ASSIGNMENT:
Repeat the entire listing exactly as written.
== Segment start ==
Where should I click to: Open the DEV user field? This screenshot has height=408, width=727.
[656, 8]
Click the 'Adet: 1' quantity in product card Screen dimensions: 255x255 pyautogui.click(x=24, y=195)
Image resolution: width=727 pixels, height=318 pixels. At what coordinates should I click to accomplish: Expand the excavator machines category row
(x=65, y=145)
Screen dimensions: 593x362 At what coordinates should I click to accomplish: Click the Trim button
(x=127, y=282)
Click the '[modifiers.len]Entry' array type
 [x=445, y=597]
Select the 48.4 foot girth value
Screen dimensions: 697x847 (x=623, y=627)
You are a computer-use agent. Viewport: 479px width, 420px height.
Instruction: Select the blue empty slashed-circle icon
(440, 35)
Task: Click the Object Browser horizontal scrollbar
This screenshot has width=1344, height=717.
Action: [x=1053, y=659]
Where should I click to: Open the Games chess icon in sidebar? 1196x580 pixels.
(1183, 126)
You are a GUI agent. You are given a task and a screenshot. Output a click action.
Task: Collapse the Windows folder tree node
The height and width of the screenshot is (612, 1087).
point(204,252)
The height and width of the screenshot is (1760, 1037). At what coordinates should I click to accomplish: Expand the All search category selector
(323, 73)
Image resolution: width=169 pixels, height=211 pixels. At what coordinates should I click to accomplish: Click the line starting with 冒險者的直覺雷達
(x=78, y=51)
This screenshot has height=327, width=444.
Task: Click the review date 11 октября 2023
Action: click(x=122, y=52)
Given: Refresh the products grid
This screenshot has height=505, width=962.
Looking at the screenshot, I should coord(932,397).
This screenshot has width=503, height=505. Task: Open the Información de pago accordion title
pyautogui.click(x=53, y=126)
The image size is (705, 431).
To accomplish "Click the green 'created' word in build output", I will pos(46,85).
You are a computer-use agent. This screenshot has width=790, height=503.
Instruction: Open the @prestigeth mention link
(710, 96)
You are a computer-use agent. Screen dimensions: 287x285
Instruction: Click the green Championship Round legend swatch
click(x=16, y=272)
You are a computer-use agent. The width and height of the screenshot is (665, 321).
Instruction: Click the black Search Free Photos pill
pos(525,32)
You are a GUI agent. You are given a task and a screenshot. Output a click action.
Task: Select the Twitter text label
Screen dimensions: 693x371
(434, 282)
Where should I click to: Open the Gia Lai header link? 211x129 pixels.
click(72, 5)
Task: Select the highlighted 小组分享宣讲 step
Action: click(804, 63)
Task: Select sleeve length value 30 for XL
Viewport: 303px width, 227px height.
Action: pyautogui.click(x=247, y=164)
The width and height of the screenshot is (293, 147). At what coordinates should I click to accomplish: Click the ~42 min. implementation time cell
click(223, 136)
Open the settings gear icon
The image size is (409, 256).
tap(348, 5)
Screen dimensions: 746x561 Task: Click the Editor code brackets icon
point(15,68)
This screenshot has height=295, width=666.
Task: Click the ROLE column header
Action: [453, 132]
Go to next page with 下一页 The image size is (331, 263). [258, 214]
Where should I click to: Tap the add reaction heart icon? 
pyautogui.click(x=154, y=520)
== Segment end ==
ANSWER TO THE PROBLEM:
Where should I click to: Open the DEV user field? This screenshot has height=408, width=727.
[656, 8]
Click the 'Adet: 1' quantity in product card Screen dimensions: 255x255 pyautogui.click(x=24, y=195)
Image resolution: width=727 pixels, height=318 pixels. At what coordinates should I click to accomplish: Expand the excavator machines category row
(x=65, y=145)
Screen dimensions: 593x362 At what coordinates should I click to accomplish: Click the Trim button
(x=127, y=282)
Click the '[modifiers.len]Entry' array type
 [x=445, y=597]
Select the 48.4 foot girth value
Screen dimensions: 697x847 (x=623, y=627)
You are a computer-use agent. Viewport: 479px width, 420px height.
Instruction: Select the blue empty slashed-circle icon
(440, 35)
Task: Click the Object Browser horizontal scrollbar
This screenshot has width=1344, height=717.
Action: [x=1053, y=659]
Where should I click to: Open the Games chess icon in sidebar? 1196x580 pixels.
(1183, 126)
You are a GUI agent. You are given a task and a screenshot. Output a click action.
Task: Collapse the Windows folder tree node
The height and width of the screenshot is (612, 1087).
point(204,252)
The height and width of the screenshot is (1760, 1037). At what coordinates should I click to accomplish: Expand the All search category selector
(323, 73)
Image resolution: width=169 pixels, height=211 pixels. At what coordinates should I click to accomplish: Click the line starting with 冒險者的直覺雷達
(x=78, y=51)
This screenshot has height=327, width=444.
Task: Click the review date 11 октября 2023
Action: click(x=122, y=52)
Given: Refresh the products grid
This screenshot has height=505, width=962.
Looking at the screenshot, I should coord(932,397).
This screenshot has width=503, height=505. Task: Open the Información de pago accordion title
pyautogui.click(x=53, y=126)
The image size is (705, 431).
To accomplish "Click the green 'created' word in build output", I will pos(46,85).
You are a computer-use agent. This screenshot has width=790, height=503.
Instruction: Open the @prestigeth mention link
(710, 96)
You are a computer-use agent. Screen dimensions: 287x285
Instruction: Click the green Championship Round legend swatch
click(x=16, y=272)
You are a computer-use agent. The width and height of the screenshot is (665, 321).
Instruction: Click the black Search Free Photos pill
pos(525,32)
You are a GUI agent. You are given a task and a screenshot. Output a click action.
Task: Select the Twitter text label
Screen dimensions: 693x371
(434, 282)
Where should I click to: Open the Gia Lai header link? 211x129 pixels.
click(72, 5)
Task: Select the highlighted 小组分享宣讲 step
Action: click(804, 63)
Task: Select sleeve length value 30 for XL
Viewport: 303px width, 227px height.
Action: pyautogui.click(x=247, y=164)
The width and height of the screenshot is (293, 147). At what coordinates should I click to accomplish: Click the ~42 min. implementation time cell
click(223, 136)
Open the settings gear icon
The image size is (409, 256).
tap(348, 5)
Screen dimensions: 746x561 Task: Click the Editor code brackets icon
point(15,68)
This screenshot has height=295, width=666.
Task: Click the ROLE column header
Action: [453, 132]
Go to next page with 下一页 The image size is (331, 263). [258, 214]
Where should I click to: Tap the add reaction heart icon? 
pyautogui.click(x=154, y=520)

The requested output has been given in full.